RUYS: Ik ben met een aantal partijen in gesprek, maar er is nog geen eenduidige beslissing. Ik wil wel als manager of ondernemer aan de slag. Management en ondernemerschap zijn niet alleen mijn tweede natuur geworden, ze zijn ook een grote uitdaging in deze moeilijke economische en dús creatieve tijden.

Tegelijk wil ik ook weg uit de overheidscontext. Dat wil niet zeggen dat ik ontgoocheld ben in de overheid als instrument, maar het is soms ontmoedigend en niet altijd even duidelijk als ze zeggen dat ze tevreden zijn met de resultaten van je werk, maar er toch beslissingen worden genomen die beletten dat je één stap verder kunt zetten.

U verwijst naar de verboden tentoonstelling rond de ‘Fenomenale Feminatheek’ van Louis Paul Boon.
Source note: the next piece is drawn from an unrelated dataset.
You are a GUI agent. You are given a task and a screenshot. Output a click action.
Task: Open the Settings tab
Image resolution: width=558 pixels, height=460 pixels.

RUYS: Daar was het probleem dat er geen vertrouwen was of we die tentoonstelling op een passende manier zouden brengen. Ik vond het een belangrijk project voor 2008 én voor het profiel van het museum. Boon maakte een beeldbank avant la lettre. Dat interesseerde me in het kader van de politiek die het museum wil voeren. De vreemde reacties rond die expositie hebben me uiteraard ontgoocheld, tot op vandaag. Maar dat is niet de eerste reden geweest om hier weg te gaan. Ik vind dat we daar een kans hebben laten liggen om ons heel sterk te profileren op het belang en de diversiteit van fotografie die je misschien niet meteen in een museum verwacht.
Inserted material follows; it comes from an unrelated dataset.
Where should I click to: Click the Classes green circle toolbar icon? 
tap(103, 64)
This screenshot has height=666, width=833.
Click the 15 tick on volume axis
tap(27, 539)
Waar komt uw engagement vandaan?

RUYS: Dat heb ik met de paplepel binnengekregen. Tegelijk is mijn vader een verwoed bibliofiel, wat ervoor zorgde dat mijn creatieve en managementstudies altijd in het teken stonden van engagement, uitgeverschap en dergelijke. Ik rond nu mijn doctoraat af, wat bewijst dat mijn studies altijd belangrijk zijn gebleven. Maar bovenal heeft de omgang met het beeld geprimeerd, en daarom was het ook mooi dat ik parallel aan de slag kon in het Modemuseum (Ruys is sinds het vertrek van directeur Linda Loppa zakelijk directeur van het MOMU, waar hij ook zal vertrekken, nvdr). Want ook daar is men met beeldcultuur aan de gang.
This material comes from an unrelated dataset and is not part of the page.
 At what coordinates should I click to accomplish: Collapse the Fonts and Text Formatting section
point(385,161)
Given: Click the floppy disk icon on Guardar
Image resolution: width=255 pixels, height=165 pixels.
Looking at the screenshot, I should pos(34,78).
Hoe verhoudt het FotoMuseum zich tot gelijksoortige instellingen in de buurlanden?

RUYS: Op een aantal vlakken staan we heel ver. We hebben kunnen aantonen dat de Belgische fotografen en de Belgische collecties in vergelijking met het buitenland heel veel potentieel hebben. Daarnaast bezitten we een mooie verzameling, al vind ik het jammer dat we ze nooit optimaal hebben kunnen tonen. In Antwerpen spreekt men nogal snel van ‘internationale uitstraling’, maar we mogen nooit vergeten dat we ook lokaal een functie hebben en dat er een sterk draagvlak moet zijn voor de bezoekers, de overheid en de subsidiërende instanties. Maar binnen Europa zijn we zeker een belangrijke speler. Vooral het feit dat we onomwonden de diversiteit aandurven, dwingt respect af. De tentoonstelling Belga – Focus on Sports, bijvoorbeeld, die we de voorbije zomer presenteerden, trekt een ander publiek aan en heeft heel veel mensen getoond hoe een persagentschap werkt tijdens de Olympische Spelen, zónder dat we daar een kunstzinnig sausje over goten. Veel mensen reageerden heel direct op die toegepaste fotografie. Denk maar aan de foto’s van Tia Hellebaut en andere atleten, die zijn voor de toeschouwer een emotionele belevenis. En dan wordt het ook duidelijk dat een foto, meer dan een tekst, concreter op de feiten inspeelt.

Sommigen noemden uw beleid ‘populistisch’.

RUYS: Ja, maar fotografie ís nu eenmaal een populistisch medium. Het is een valse discussie om te zeggen dat we een populistisch beleid gevoerd hebben. Fotografie is een kameleonmedium. Je ziet het in de typologie van de luxesector, maar evenzeer op Facebook, waar iedereen zich tracht te uiten op basis van die ene foto en dat ene profiel. Het is díé diversiteit die een plaats krijgt in een museale omgeving, en die recht doet aan de fotografie. Fotografie is een spiegel van hoe we met onszelf willen omgaan, en vooral: hoe we gezien willen worden. Dát is de rode draad. Het beeld bepaalt alles: wie we zijn, maar vooral wat we wíllen zijn. Dat vind ik ontzettend fascinerend.